YORK, Pa. (WHTM) — At a farm in York around midday last Sunday, volunteers patted the soil down around the 2,500th tree planted as part of the initiative The Big Do, surpassing the halfway point of the project goal to plant 5,000 trees in and around Lancaster County.

The Big Do is an initiative created by three students at the Stone Independent School in Lancaster. Maxwell Davis, Spencer Browne and Amelia Stagg are leading their community in the planting of thousands of trees, aiming to combat environmental problems in Central Pennsylvania.

Trees are known for their ability to pull carbon dioxide — a greenhouse gas — out of the atmosphere, but they can also help protect waterways. abc27 media partner LNP/LancasterOnline reports that more than half of Lancaster County’s streams are impaired, or polluted. Most of the county’s streams flow into the Susquehanna River and eventually into the Chesapeake Bay.

“It’s a huge issue, and with our 5,000 trees, we’re really able to create a significant dent in that problem and help to clean up the streams here,” Davis, a senior at Stone Independent and the festival director for The Big Do said.

Most of the planting sites for The Big Do, such as the one volunteers visited on Sunday, abut waterways. The trees help prevent erosion along the waterways, and they help prevent sediments and other pollutants from getting into the streams by filtering runoff and absorbing excess nutrients.

Stagg, a Stone Independent senior and The Big Do’s chief impact coordinator, says that educating the community about the positive impacts of trees has been rewarding.
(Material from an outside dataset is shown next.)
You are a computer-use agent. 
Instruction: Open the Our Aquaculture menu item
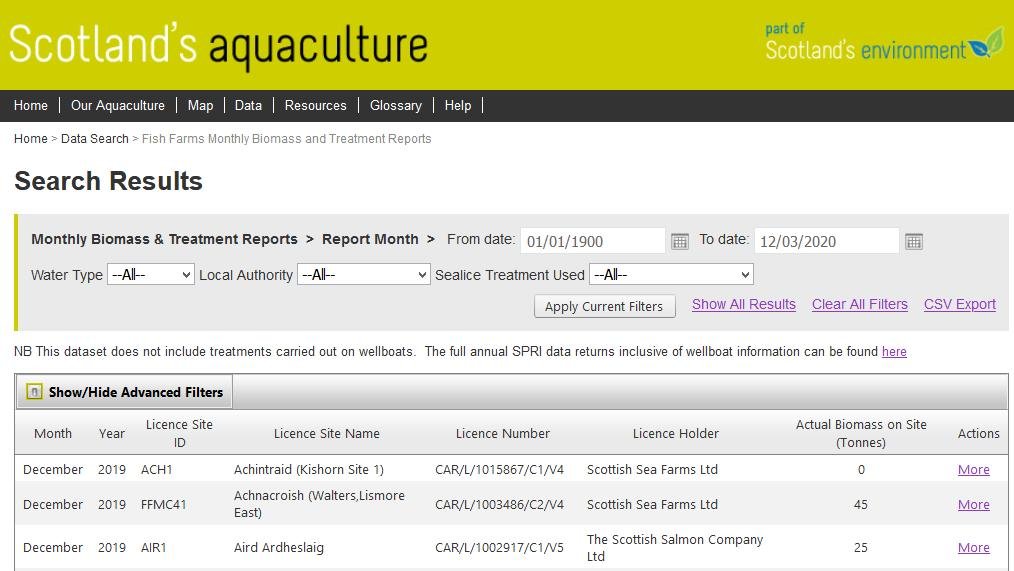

“To be able to share that with our community at school, with the community in Lancaster, to get other students from other schools involved, that’s really been our main goal,” Stagg said.

The community has gotten on board with the students’ initiative, but at first, some were skeptical that the team would be able to meet their goal.

“We started off with everyone telling us that we wouldn’t be able to do it, we’d only plant 2,000 trees,” Stagg said. “And today we’re putting our 3,000th tree in the ground.”

Stagg, Davis and Browne have reached out to organizations like the Chesapeake Bay Foundation to collect tree donations; they’ve worked with local sites to establish locations to plant the trees; and they’ve organized teams of volunteers to get the trees in the ground.

“The community has been so accepting of this and so excited about it because once you tell them the impact that it’ll have, people get so passionate, and it’s been amazing to see that change in our community,” Stagg said.

After the 5,000 trees have been planted, The Big Do will put on a celebratory public concert. The concert on June 5 will feature six Lancaster County bands, and it will be held in the parking lot of Penn Cinema.

“We’re going to use the concert as a way to really celebrate environmentalism, celebrate what we’ve done by planting 5,000 trees, as well as enjoy live music,” Davis says.

Tree plantings take place on weekends until Memorial Day. Volunteers can sign up to participate in the plantings on The Big Do’s website, which is also where individuals can purchase tickets to attend the concert.

“We’re using this to create as much change as possible and really try and do something good,” Davis said. Davis and Stagg are both graduating this year and heading to college, but they hope to continue The Big Do next year, doubling their original goal and planting 10,000 additional trees.